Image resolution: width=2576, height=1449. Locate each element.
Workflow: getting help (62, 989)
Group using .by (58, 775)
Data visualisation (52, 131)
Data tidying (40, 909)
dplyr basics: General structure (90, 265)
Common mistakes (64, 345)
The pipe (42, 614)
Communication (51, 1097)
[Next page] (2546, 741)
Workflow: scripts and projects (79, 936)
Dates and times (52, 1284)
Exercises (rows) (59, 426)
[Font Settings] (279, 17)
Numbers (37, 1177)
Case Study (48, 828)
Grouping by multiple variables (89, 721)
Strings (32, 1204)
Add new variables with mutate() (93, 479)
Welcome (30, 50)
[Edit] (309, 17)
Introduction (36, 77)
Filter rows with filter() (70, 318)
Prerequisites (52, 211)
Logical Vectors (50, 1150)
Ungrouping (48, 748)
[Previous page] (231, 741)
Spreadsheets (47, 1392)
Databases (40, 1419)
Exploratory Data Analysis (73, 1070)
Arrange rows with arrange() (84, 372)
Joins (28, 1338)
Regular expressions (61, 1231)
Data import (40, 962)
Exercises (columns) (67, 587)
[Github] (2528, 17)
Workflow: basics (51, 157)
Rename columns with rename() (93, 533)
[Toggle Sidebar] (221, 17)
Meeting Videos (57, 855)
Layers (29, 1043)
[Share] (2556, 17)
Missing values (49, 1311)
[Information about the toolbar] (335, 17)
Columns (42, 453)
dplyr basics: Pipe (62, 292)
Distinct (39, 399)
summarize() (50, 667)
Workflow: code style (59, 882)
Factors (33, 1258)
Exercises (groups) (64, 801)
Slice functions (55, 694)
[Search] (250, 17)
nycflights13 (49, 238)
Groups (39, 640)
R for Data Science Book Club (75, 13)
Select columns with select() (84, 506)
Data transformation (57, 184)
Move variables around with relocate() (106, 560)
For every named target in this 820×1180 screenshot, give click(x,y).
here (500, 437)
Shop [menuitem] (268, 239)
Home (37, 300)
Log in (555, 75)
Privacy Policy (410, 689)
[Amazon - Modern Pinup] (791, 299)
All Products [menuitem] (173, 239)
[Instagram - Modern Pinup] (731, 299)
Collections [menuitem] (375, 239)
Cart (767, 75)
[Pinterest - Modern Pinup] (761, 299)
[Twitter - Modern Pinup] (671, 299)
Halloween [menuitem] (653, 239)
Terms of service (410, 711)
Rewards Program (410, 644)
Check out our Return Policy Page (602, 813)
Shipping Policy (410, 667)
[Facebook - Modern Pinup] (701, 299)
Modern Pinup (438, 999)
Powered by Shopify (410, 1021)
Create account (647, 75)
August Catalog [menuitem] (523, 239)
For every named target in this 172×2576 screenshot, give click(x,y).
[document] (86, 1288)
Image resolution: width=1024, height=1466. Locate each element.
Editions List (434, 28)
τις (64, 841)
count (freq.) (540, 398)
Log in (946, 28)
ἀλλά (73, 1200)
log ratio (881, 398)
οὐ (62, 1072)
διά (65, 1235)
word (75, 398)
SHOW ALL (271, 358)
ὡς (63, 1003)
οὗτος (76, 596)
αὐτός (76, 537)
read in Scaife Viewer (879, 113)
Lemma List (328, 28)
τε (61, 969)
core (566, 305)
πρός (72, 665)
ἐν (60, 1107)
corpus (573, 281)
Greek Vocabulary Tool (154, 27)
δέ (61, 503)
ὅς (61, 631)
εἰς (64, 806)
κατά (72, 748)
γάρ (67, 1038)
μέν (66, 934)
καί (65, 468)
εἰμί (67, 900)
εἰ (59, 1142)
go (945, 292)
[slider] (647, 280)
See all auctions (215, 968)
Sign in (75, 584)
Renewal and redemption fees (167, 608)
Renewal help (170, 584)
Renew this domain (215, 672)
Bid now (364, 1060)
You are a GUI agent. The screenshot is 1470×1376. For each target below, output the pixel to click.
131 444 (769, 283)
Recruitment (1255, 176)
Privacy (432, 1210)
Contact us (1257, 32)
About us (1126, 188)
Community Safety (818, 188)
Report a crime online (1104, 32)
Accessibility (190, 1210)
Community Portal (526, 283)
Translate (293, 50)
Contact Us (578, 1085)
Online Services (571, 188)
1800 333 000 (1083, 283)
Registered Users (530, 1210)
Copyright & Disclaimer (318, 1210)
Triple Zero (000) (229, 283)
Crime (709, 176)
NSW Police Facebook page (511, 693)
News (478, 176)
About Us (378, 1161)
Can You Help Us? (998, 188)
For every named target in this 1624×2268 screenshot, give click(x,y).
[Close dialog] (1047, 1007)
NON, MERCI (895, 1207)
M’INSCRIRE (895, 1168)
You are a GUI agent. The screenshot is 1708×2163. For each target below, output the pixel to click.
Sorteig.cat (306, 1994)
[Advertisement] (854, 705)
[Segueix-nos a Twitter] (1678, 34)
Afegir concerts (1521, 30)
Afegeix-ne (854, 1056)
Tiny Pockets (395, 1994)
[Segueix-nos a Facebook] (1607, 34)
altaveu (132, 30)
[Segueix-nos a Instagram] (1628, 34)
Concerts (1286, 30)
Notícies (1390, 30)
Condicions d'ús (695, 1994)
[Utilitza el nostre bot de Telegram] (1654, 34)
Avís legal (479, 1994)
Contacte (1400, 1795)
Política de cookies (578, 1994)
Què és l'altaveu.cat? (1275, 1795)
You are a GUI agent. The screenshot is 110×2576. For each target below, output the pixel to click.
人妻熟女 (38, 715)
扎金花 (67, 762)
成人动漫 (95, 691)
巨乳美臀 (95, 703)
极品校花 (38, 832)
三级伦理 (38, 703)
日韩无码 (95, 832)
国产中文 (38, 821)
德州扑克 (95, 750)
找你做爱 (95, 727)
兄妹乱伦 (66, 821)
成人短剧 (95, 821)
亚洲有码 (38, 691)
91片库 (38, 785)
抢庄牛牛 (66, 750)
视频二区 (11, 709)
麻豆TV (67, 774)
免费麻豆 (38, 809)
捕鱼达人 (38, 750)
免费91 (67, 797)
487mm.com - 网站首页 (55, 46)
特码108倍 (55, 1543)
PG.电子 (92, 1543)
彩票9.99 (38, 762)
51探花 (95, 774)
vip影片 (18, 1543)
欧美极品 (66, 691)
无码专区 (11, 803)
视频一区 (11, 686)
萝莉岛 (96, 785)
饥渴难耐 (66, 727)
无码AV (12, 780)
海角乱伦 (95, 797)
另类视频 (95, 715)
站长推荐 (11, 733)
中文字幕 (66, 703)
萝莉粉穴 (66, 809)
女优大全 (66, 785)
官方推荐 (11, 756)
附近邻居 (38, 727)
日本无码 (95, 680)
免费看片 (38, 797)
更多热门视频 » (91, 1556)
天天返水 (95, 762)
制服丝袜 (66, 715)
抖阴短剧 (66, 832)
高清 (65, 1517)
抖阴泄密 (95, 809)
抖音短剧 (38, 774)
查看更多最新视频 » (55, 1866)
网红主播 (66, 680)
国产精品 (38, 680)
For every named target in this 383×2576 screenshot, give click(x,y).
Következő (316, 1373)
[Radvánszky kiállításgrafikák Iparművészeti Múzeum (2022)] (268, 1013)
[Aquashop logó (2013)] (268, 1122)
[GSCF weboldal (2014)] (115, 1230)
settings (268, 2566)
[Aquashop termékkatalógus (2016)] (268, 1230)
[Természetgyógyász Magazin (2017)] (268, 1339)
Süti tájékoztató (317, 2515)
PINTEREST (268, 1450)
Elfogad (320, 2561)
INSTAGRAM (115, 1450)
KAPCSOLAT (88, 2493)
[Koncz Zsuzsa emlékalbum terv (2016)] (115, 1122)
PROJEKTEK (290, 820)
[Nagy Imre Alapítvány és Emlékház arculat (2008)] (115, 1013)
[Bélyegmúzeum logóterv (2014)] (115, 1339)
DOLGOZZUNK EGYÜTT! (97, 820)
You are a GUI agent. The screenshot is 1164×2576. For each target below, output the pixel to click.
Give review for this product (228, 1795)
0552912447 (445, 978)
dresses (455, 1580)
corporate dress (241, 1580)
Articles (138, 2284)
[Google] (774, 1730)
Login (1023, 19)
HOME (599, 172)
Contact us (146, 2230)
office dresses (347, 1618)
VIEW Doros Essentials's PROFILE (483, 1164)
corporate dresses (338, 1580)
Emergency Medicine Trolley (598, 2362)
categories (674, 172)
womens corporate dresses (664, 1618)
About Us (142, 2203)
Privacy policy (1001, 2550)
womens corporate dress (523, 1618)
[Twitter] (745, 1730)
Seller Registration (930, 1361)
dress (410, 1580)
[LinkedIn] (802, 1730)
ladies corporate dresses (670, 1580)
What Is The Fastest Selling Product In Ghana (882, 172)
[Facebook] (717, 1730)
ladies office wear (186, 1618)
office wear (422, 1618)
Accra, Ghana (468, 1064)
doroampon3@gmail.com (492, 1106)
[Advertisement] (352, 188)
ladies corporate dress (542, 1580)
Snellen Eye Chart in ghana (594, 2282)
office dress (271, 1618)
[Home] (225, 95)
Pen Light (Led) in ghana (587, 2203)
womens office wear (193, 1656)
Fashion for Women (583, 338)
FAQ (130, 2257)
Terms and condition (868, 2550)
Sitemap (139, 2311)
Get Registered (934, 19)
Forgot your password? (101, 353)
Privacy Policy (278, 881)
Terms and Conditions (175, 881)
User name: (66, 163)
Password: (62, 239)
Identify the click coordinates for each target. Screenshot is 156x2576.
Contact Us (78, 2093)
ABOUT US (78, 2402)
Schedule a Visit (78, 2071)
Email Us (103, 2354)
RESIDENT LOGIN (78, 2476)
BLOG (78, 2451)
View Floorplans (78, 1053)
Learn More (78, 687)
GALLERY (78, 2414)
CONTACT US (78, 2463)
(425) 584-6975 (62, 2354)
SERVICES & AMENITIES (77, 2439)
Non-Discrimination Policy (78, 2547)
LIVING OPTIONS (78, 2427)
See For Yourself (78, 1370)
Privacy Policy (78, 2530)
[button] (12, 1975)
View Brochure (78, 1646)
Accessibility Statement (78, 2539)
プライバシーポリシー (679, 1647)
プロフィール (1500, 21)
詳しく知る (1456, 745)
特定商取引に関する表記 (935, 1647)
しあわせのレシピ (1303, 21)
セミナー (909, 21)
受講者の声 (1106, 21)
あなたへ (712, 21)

▸ Problem to solve
Above are the entries. Quote exactly the lines from the one bearing "For every named target in this 383×2576" through the one bearing "Forgot your password? (101, 353)".

▸ Task result
For every named target in this 383×2576 screenshot, give click(x,y).
Következő (316, 1373)
[Radvánszky kiállításgrafikák Iparművészeti Múzeum (2022)] (268, 1013)
[Aquashop logó (2013)] (268, 1122)
[GSCF weboldal (2014)] (115, 1230)
settings (268, 2566)
[Aquashop termékkatalógus (2016)] (268, 1230)
[Természetgyógyász Magazin (2017)] (268, 1339)
Süti tájékoztató (317, 2515)
PINTEREST (268, 1450)
Elfogad (320, 2561)
INSTAGRAM (115, 1450)
KAPCSOLAT (88, 2493)
[Koncz Zsuzsa emlékalbum terv (2016)] (115, 1122)
PROJEKTEK (290, 820)
[Nagy Imre Alapítvány és Emlékház arculat (2008)] (115, 1013)
[Bélyegmúzeum logóterv (2014)] (115, 1339)
DOLGOZZUNK EGYÜTT! (97, 820)
You are a GUI agent. The screenshot is 1164×2576. For each target below, output the pixel to click.
Give review for this product (228, 1795)
0552912447 (445, 978)
dresses (455, 1580)
corporate dress (241, 1580)
Articles (138, 2284)
[Google] (774, 1730)
Login (1023, 19)
HOME (599, 172)
Contact us (146, 2230)
office dresses (347, 1618)
VIEW Doros Essentials's PROFILE (483, 1164)
corporate dresses (338, 1580)
Emergency Medicine Trolley (598, 2362)
categories (674, 172)
womens corporate dresses (664, 1618)
About Us (142, 2203)
Privacy policy (1001, 2550)
womens corporate dress (523, 1618)
[Twitter] (745, 1730)
Seller Registration (930, 1361)
dress (410, 1580)
[LinkedIn] (802, 1730)
ladies corporate dresses (670, 1580)
What Is The Fastest Selling Product In Ghana (882, 172)
[Facebook] (717, 1730)
ladies office wear (186, 1618)
office wear (422, 1618)
Accra, Ghana (468, 1064)
doroampon3@gmail.com (492, 1106)
[Advertisement] (352, 188)
ladies corporate dress (542, 1580)
Snellen Eye Chart in ghana (594, 2282)
office dress (271, 1618)
[Home] (225, 95)
Pen Light (Led) in ghana (587, 2203)
womens office wear (193, 1656)
Fashion for Women (583, 338)
FAQ (130, 2257)
Terms and condition (868, 2550)
Sitemap (139, 2311)
Get Registered (934, 19)
Forgot your password? (101, 353)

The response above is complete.